This repository contains code to build a machine learning model using the Random Forest algorithm. The model is trained on the "Census Income" dataset, also known as the "Adult" dataset. The goal is to predict whether an individual's income exceeds $50,000 per year based on various census attributes.

You can find a detailed description of the dataset here.

Table of Contents

Project Structure

The repository is structured as follows:

  • train_model.py: Python script to create and train the Random Forest model.
  • requirements.txt: List of required Python libraries.
  • .github/workflows/: GitHub Actions workflows for linting (flake8), unit testing (pytest), and installing requirements.
  • main.py: FastAPI definition for POST (inference) and GET method

Getting Started

Prerequisites

Before you start, make sure you have the following tools and packages installed:

  • Python
  • Pip
  • Virtual environment (recommended)

To install the required Python libraries, run:

pip install -r requirements.txt

Training the Model

To create and train the Random Forest model, use the following command in the root of the repository:

python train_model.py

To analyze the ML model's prediction errors there is a function called "calculate_slice_metrics" in model.py that computes the data slice metrics (precision, recall, fbeta) of categorical columns' unique classes of the test set.

Testing

Unit tests for the code are implemented using Pytest. You can run the tests within the /tests directory using the following command:

pytest tests.py

Continuous Integration

This repository is set up with GitHub Actions for a basic Continuous Integration/Continuous Deployment (CI/CD) pipeline. The following checks are performed on every push:

  • Flake8 linter checks for code style.
  • pytest runs unit tests.
  • Requirements are installed to ensure dependencies are up to date.

FastAPI - RESTful API

In addition to the machine learning model, a FastAPI-based RESTful API is included. You can find the API in the main.py file in the root directory. It has the following endpoints:

Greeting Endpoint (GET)

A simple GET request that greets the user.

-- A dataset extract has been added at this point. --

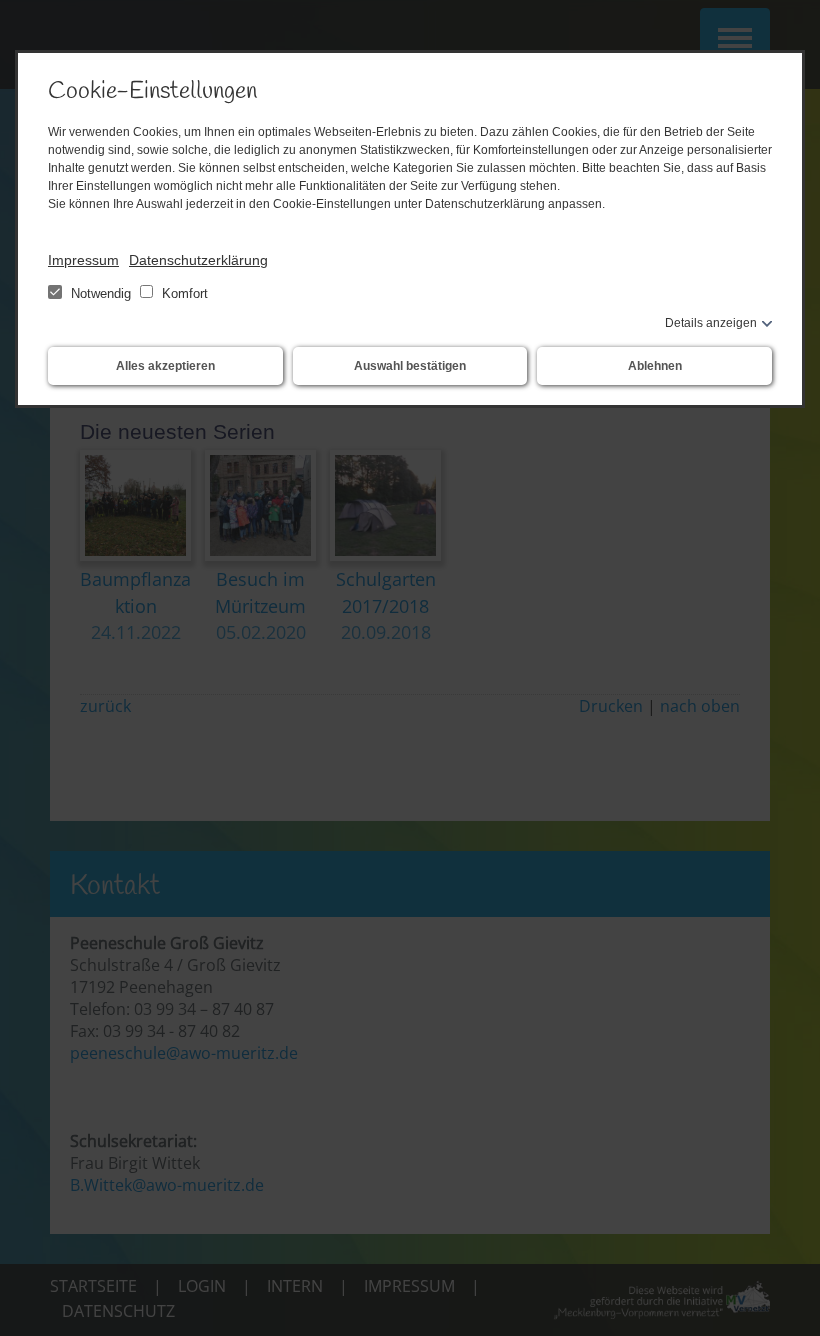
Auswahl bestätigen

Prediction Endpoint (POST)

This endpoint loads the trained model and provides predictions. To receive a Code 200 response, use a JSON payload with the following format:

{
  "workclass": "Private",
  "education": "HS-grad",
  "marital_status": "Divorced",
  "occupation": "Handlers-cleaners",
  "relationship": "Not-in-family",
  "race": "White",
  "sex": "Male",
  "native_country": "United-States"
}

The prediction is given back to the requestor in the following format:

{
   "prediction": 0.0
}

You can run the API locally via:

uvicorn main:app

You can call a currently running endpoint on Render with the code in the call_endpoint.py file.

Contributing

Feel free to contribute to this project. You can fork the repository, make your changes, and create a pull request. Please ensure your code follows the established style guide.

License

This project is licensed under the MIT License. You are free to use and modify the code for your needs.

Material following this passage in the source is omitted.